For quickly previewing text, on the other hand, I usually just use Editor2, which is bundled with xplorer2. TED Notepad is nice, too.  My biggest complaint with minimalist editors -- TED, metapad, editor2 -- they all use the registry to store their settings, which drives me nuts.  I like to have the option to drop it on my flash drive and go.

Rover:
I used Boxer for a lot of years (and I changed the color scheme).  I started with Boxer for DOS, the OS/2 and now Windows.  It has every stinking feature you'd want in an editor and is still being updated. 

See it here: http://www.boxersoftware.com/

zridling:
Although I've used EditPlus and EmEditor quite a bit, and even PSPad for a while, I keep going back to UltraEdit because of its text and file handling abilities. No other editor can open large files with ease, and though most people work with smaller files, my contract work has me working with large database files, and among those Gb-sized monsters, UltraEdit is a boon.

taichimaster:
I also found EmEditor is best for my use.  Used to use PSPad before that.

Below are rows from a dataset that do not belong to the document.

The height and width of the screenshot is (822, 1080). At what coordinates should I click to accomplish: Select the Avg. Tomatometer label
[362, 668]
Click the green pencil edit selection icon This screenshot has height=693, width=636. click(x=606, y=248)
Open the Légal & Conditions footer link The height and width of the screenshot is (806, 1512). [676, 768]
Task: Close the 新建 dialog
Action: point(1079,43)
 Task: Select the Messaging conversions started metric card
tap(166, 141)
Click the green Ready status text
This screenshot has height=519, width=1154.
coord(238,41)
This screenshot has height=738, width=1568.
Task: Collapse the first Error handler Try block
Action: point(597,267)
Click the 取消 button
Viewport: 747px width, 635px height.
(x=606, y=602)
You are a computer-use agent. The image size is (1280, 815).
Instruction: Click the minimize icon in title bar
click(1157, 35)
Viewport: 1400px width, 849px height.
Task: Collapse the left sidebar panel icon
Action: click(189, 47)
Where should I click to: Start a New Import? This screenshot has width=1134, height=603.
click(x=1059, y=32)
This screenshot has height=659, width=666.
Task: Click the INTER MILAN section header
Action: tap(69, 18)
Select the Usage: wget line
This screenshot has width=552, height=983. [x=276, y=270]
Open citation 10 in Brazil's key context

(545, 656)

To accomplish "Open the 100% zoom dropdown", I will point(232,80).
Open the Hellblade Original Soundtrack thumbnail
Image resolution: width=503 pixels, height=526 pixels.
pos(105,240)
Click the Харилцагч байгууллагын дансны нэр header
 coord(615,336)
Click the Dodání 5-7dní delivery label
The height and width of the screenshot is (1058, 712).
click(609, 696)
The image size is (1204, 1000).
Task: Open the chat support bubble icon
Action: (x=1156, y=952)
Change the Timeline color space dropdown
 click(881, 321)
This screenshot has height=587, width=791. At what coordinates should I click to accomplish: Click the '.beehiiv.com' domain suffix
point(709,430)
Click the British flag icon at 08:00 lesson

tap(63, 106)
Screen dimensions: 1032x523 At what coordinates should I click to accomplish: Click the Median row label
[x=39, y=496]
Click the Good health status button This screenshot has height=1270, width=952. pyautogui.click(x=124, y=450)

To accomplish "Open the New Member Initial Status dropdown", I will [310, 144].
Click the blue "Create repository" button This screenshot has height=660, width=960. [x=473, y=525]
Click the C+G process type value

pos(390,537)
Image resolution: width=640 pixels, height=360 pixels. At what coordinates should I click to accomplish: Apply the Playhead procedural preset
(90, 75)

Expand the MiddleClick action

I like EmEditor's ease of use, search term highlighting, javascript/vbscript macro lang, and the excellent unicode and foreign codepages support.  Of course it also has all the standard stuff like regex search, find in files, brackets matching, column selection etc.  Though PSPad is more feature-rich on the programming side with its code explorer, SQL formatter, color dropper, checksum generator etc.

I have also tried UltraEdit.  I found that it has A LOT of options and some of them are kind of confusing.  I found EmEditor's options are more clear.

Another thing with UltraEdit is if you open up an UTF8 file and switched to HEX mode, it wouldn't really show you the correct raw bytes.  It internally converts the file from UTF8 to UTF16 and displays the bytes in UTF16 encoding instead!!!! The filesize is also displayed incorrectly because of the conversion.

I emailed their support and got a reply saying UltraEdit needs to do the internal conversion because some Windows OSes don't support UTF8 natively.  When the file is saved it will be converted back to UTF8 correctly.

Well, while I understand the platform limitation, I argue that a "real" hex viewer/editor should not need to have any knowledge of the underlying encoding and should just display and write out the raw bytes.  But I guess it's not really designed to be used as a real hex editor.